It’s high time for Nordic cybersecurity, but improving education and risk awareness is key
During the ongoing war in Ukraine, reports have surfaced detailing the threat of sophisticated cyberattacks on businesses throughout the Nordic region. Fortunately, these reports have triggered a collective effort among countries across the region to ramp up and bolster their cyber defence in response.
But, due to a limited knowledge of cybersecurity in some areas, it’s possible the impact of many of these initiatives will plateau at some point. All too often, decision makers within public sector organisations and critical infrastructure are uninformed and unaware of the threats and risks they face. During a period of such geopolitical unrest, such a lack of knowledge means the danger faced by nations within the region will be significantly heightened.
What’s required is a concentrated effort to educate these organisations, and raise their awareness of the threat landscape and the need to look toward local providers. Only then will it be truly possible to strengthen the overall cybersecurity posture, and defend against the foreign threats that are currently growing in both frequency and severity.
While we have seen the cybersecurity industry taking a proactive approach this time in informing customers about the elevated threat and sharing best practices to take preventative actions, we also need more targeted tactics in future that better serve the Nordic region’s current cybersecurity maturity and its specific requirements.
Since Russia invaded Ukraine, governments across the Nordic region have been engaged in urgent cross-border discussions concerning a collaborative approach to cybersecurity.
This follows warnings issued by the Kremlin, following the Nordic governments’ combined support of Ukraine’s defences. Since then, Finland and Sweden’s recent stated intention to join NATO has escalated the situation, angering Moscow and raising the prospect of cyber-attacks further still. A joint approach to cybersecurity among the Nordic nations is, therefore, increasingly essential to their collective defence.

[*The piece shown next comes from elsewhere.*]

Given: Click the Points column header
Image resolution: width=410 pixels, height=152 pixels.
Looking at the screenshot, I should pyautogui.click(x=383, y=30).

The aim of the ongoing discussions is to develop a common cybersecurity policy, incorporating shared initiatives that, together, will enhance the protection of the region’s critical IT networks and ultimately lead to the establishment of a jointly managed Nordic early warning system, capable of sharing intelligence on cyber threats in real time.
However, encouraging as these cross-border talks are, the heightened aggression from Russia is only the latest in a series of threats to Nordic IT networks.
Mind the gap
Several Nordic companies came under cyberattack during 2021. Norwegian media company, Amedia; sustainable energy supplier, Vestas Wind Systems; and Scandinavian hotel chain, Nordic Choice Hotels, were among a number of businesses attacked toward the end of last year.
Many of Amedia’s central computer systems were shut down following an attack in December, preventing the company from printing physical copies of its newspapers, and impacting its advertising and subscription systems. While none of Amedia’s data was compromised, a ransomware attack on Vestas Wind Systems a month before saw personal information released for sale on the dark web. Not long after this, Nordic Choice Hotels also suffered a ransomware attack which disrupted its booking and payments platform, as well as online IT systems across its 200 hotels.
In light of attacks such as these, not to mention the growing threat from Moscow, there’s a clear need for decision makers to exercise greater caution and follow the most up-to-date cybersecurity guidelines. Unfortunately, though, there is a large gap in cybersecurity skills and knowledge in the Nordics, and across Europe as a whole.
So, until – and even after – the collaborative governmental initiative is well underway, there should be an increased focus on developing a highly trained cyber workforce, ensuring everyone concerned is aware of, and armed against potential threats.
In addition to improving the region’s cybersecurity skills, there’s also a need to look closer to home, and adopt more local technologies and technical know-how when it comes to protecting corporate and personal data. Housing that data with European or, ideally, Nordic-based providers will help minimise the risk of it being stolen through a “back door” by hostile states.
Despite continuing debate over the security implications of using Huawei’s 5G technology in the West, for example, Chinese-made baggage scanners were recently installed and connected to Stockholm Arlanda Airport’s IT network leading to a real concern that “back door” malware could impact national security as a result.
Nordic businesses should therefore ensure any third-party software and service providers they use are based in the region, with no infrastructure links to or partnerships with China or, especially given the current climate, Russia. Using a local provider is also hugely beneficial to an organisation’s cybersecurity posture. After all, with an innate understanding of the organisation, its culture, and the regulatory environment in which it operates, it will be far better positioned to address any security challenges that arise that a provider in a different jurisdiction.
Ultimately, any nation’s security is only as strong as its defence – physical and digital – and the war in Ukraine represents a significant threat to the cybersecurity of the Nordic nations. It’s hugely encouraging, then, that the region’s governments are working together on a joint security policy. At the same time, though, it’s crucial these countries and their businesses close the cybersecurity skills gap and look to local providers to ensure the maximum possible protection.